先日紹介した三重テラスで行われている「みえの餅街道 in 東京」に行ってきました。
きっかけは単純に、甘いものが好き、だったのですが、「みえの餅街道」は、とても奥が深いものでした。
そもそも餅は、日本古来の伝統的な食品、というだけではないのですね。
餅を食べるのは、正月や様々な年中行事の時でした。つまり特別な時、ハレの日の食べ物なのです。餅を作るには大変な手間がかかります。今は、餅を家で作る方は少ないかと思いますが、以前は各家庭で、あるいは町や村での手作りがほとんどでした。手間がかかるから、特別な時しか食べることが出来なかったのでしょうね。
そんなことから三重の先人たちは、日本全国から伊勢神宮へお参りに来る人々に、餅でおもてなしをしたのです。長い道のりを歩いて来た人たちは、このおもてなしに、もうすぐ伊勢神宮だと思い嬉しかったでしようね。
そして餅は、コンパクトに栄養補給をしやすい食品でもあります。
精神的な面でも、肉体的な面でも、両方の意味で、餅は伊勢参りの方達を応援する食べ物だったのです。
正月の餅の形や味が、地方によって丸や四角があったり、醤油味や味噌味があるように、三重でもその土地ならではの餅があったのだと思います。それぞれの土地の餅でのおもてなしが、今のみえの餅街道のそれぞれの餅になっているのだと思います。
みえの餅街道、その感覚は以前からあったものの、実はこの言葉は昭和の時代には無かったようです。そう呼ばれるようになったのはまだこの20年ほどのことだとか、とは言いながらも、パンフレットやチラシに載っている約20店のほとんどはそのルーツを江戸時代まで遡ることが出来るとのことでした。

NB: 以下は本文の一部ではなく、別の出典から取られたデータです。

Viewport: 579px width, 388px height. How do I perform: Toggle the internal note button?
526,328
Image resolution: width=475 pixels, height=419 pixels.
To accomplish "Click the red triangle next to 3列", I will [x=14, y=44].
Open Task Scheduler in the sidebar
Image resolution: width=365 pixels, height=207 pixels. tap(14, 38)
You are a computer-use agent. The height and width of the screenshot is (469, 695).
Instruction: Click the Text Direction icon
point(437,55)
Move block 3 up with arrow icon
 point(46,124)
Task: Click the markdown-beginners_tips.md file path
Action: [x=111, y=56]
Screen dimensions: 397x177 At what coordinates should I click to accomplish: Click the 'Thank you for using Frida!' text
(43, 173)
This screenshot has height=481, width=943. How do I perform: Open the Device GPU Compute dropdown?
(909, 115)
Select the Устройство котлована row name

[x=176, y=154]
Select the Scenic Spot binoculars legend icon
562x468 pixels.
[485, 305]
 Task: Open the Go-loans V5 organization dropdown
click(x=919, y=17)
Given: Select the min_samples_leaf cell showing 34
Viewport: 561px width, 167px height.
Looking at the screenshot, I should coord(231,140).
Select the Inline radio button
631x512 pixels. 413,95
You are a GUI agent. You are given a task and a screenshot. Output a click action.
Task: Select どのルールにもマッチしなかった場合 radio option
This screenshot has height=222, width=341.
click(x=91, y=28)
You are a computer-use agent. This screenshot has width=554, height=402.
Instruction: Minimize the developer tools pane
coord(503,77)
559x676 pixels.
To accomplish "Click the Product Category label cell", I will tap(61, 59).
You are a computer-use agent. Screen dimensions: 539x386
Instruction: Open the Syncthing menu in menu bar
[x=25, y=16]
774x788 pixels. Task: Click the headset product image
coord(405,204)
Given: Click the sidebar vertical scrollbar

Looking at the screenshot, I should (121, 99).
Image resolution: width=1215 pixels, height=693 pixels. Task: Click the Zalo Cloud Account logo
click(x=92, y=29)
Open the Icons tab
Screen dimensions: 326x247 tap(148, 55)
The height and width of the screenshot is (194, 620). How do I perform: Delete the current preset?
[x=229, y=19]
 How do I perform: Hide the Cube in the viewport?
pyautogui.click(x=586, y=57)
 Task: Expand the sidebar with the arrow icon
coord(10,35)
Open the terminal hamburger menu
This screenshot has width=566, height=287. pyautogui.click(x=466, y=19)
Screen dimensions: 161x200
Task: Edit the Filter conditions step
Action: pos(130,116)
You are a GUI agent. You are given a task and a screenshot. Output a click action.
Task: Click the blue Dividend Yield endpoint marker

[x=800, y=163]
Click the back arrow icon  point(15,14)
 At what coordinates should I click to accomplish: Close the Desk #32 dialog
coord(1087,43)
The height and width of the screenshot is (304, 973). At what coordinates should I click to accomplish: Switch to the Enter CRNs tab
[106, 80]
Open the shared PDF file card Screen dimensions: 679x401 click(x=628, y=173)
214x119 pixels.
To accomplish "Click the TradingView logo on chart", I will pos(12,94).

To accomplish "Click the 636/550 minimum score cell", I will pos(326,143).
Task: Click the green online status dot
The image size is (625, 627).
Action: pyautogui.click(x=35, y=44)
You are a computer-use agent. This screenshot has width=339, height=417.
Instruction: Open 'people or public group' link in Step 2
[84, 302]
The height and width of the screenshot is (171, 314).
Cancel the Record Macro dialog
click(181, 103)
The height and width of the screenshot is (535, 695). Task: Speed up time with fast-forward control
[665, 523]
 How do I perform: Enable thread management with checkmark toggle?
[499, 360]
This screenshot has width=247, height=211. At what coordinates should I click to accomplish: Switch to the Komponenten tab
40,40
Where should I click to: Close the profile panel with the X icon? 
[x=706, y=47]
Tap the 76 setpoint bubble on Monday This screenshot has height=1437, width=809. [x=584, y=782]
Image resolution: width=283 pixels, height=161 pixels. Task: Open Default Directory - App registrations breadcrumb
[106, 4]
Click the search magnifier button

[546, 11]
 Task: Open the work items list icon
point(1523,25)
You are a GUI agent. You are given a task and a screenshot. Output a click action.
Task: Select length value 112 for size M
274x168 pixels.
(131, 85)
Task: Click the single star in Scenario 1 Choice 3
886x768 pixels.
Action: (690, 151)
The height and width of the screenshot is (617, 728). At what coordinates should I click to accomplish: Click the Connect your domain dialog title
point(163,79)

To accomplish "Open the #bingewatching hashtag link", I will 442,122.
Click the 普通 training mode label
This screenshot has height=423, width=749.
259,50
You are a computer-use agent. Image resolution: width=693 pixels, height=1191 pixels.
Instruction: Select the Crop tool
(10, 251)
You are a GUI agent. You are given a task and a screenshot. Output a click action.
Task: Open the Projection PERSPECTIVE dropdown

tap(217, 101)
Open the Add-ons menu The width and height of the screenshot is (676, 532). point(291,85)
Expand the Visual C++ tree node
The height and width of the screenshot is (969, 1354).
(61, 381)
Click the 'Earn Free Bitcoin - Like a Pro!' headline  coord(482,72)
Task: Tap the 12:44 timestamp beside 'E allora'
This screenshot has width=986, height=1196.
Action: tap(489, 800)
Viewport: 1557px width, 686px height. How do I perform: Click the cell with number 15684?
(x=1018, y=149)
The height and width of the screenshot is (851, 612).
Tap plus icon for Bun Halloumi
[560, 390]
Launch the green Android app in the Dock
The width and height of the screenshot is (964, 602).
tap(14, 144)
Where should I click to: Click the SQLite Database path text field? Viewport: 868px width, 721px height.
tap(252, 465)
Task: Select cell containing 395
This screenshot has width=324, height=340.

今回の「みえの餅街道 in 東京」のチラシに紹介されているのは、北は伊勢街道の出発点桑名の「安永餅」から、伊勢の店、そして南は志摩の「さわ餅」まで15店、それぞれ形も特徴、作り方も様々です。
私も、その中から伊勢の、伊勢といえばという冠がつく「赤福餅」と太閤秀吉の出世にあやかる縁起餅「太閤出世餅」の2種類をいただきました。
方や柔らかいお餅と上品な餡の組み合わせ、そしてもう一方は豊臣秀吉が好んで食べたと言われる焼餅で、小豆ともち米の旨味を引き出しているとチラシにありますが、まさにその通り、甘さの感じも、餅の食感も違うのです。
同じ伊勢でも、これだけ違う餅街道のお餅、機会があったら東京から歩いて行き、伊勢街道を神宮に向かいながら、一つずつ食べてみたいと思いました。
それにしても今回、三重の餅が単なるスィーツの餅ではなく、伊勢神宮があったから、そして伊勢参りという文化があったから発展したという事を知り、奥が深いと実感しました。
日本の各地にあるスィーツの街道、その中でMOKO/もこは今「みえの餅街道」が一番気になっています。
なお、今回の「みえの餅街道 in 東京」では、Mie Mu (三重県総合博物館)の学芸員・宇河雅之氏によるトークショーが行われ、宇河氏に色々なことを教えていただきました。